The Fascinating Story Of The Three-Body Problem

A friend of mine recently wanted to hear my take on the famous three-body problem. A couple of days after sharing my views on the fascinating physics problem, I got a request from a regular reader to write about it as well. I thought to myself:

“Huh! What an interesting coincidence?!”

Well, I could not have been more wrong. It turns out that there is a new science-fiction series that goes by the same name (based on a book) that launched both of these people into investigating this problem.

Needless to say, being a science lover, I had to check the series out for myself. Although I enjoyed the work of art, I must confess that I was a tad bit disappointed that it did not go into the topic in detail.

That is where this essay comes in. My goal with this work is to present you with a beginner-friendly introduction to the three-body problem and the rich history surrounding it.

By the end of this text, you should not only be able to enjoy a conversational understanding of the topic but also appreciate the intricate, hard work put in by generations of physicists, mathematicians, and astronomers that has led us to our present understanding of the problem.

Before we get to the three-body problem though, why don’t we start with something simpler?

The One-Body Problem

Let us consider a body; more precisely, your body. Say that you are travelling along a perfectly straight, level road at a speed of 5 kilometres / Hour.

We can calculate the distance you will cover at this speed using a simple equation as follows:

Distance (in Kilometres) = Time (in Hours) * 5 (your speed)

If you keep at it for 5 hours, you will have covered 5 * 5 = 25 Kilometres. Quite simple, right?

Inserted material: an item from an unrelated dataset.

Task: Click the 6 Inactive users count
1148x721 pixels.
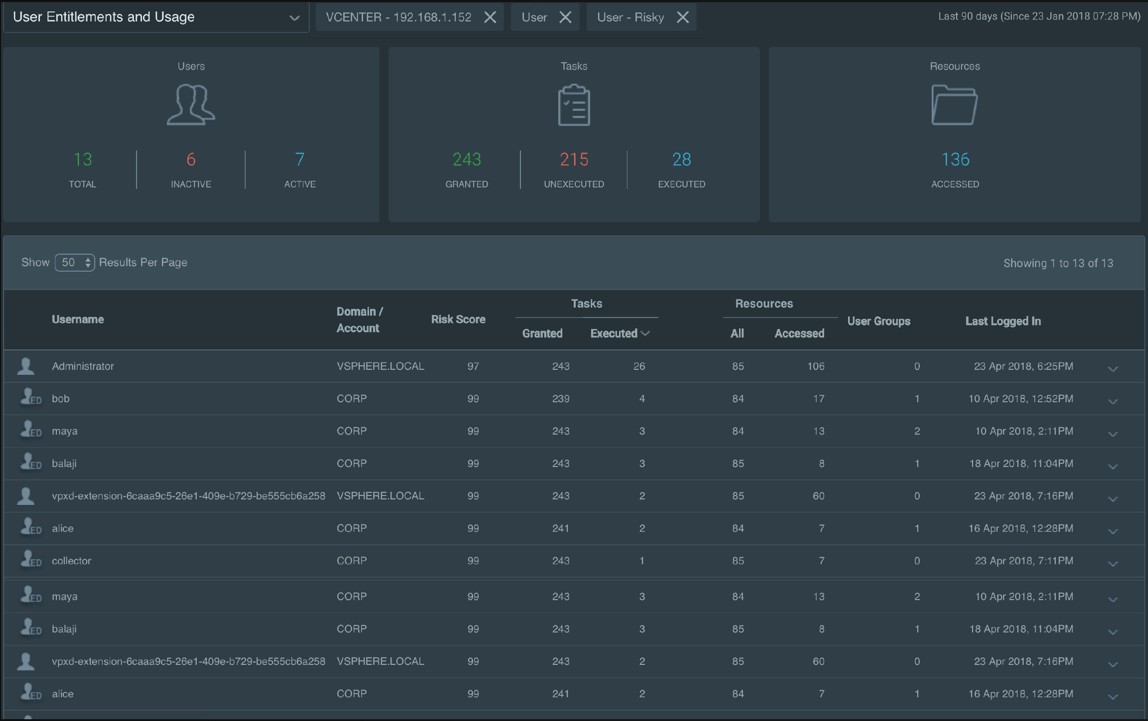Action: [191, 160]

Given the initial condition that you are travelling at a constant speed of 5 Kilometres / Hour along the road and the assumption that your speed does not vary, we can predict exactly where you will be after a given time-period.

In mathematical/physics terms, what we have here is a closed-form analytic equation with 2 known variables (your speed and the time) and 1 unknown variable (the distance you cover).

We could apply similar equations to compute the exact position of a solitary celestial body travelling through space. The problem simply changes from one dimension to three dimensions.

But what if we add a second celestial body to the mix? Cue in Johannes Keppler.

The Quest to Understand Celestial Motion

In the early 17th century, rockets and space travel were not so popular as today. Yet, people were very much interested in understanding and predicting the motion of celestial bodies they observed in the sky.

Take a wild guess as to what motivated them. Full marks to you if you guessed horoscopes, astrology, and religion — the full package!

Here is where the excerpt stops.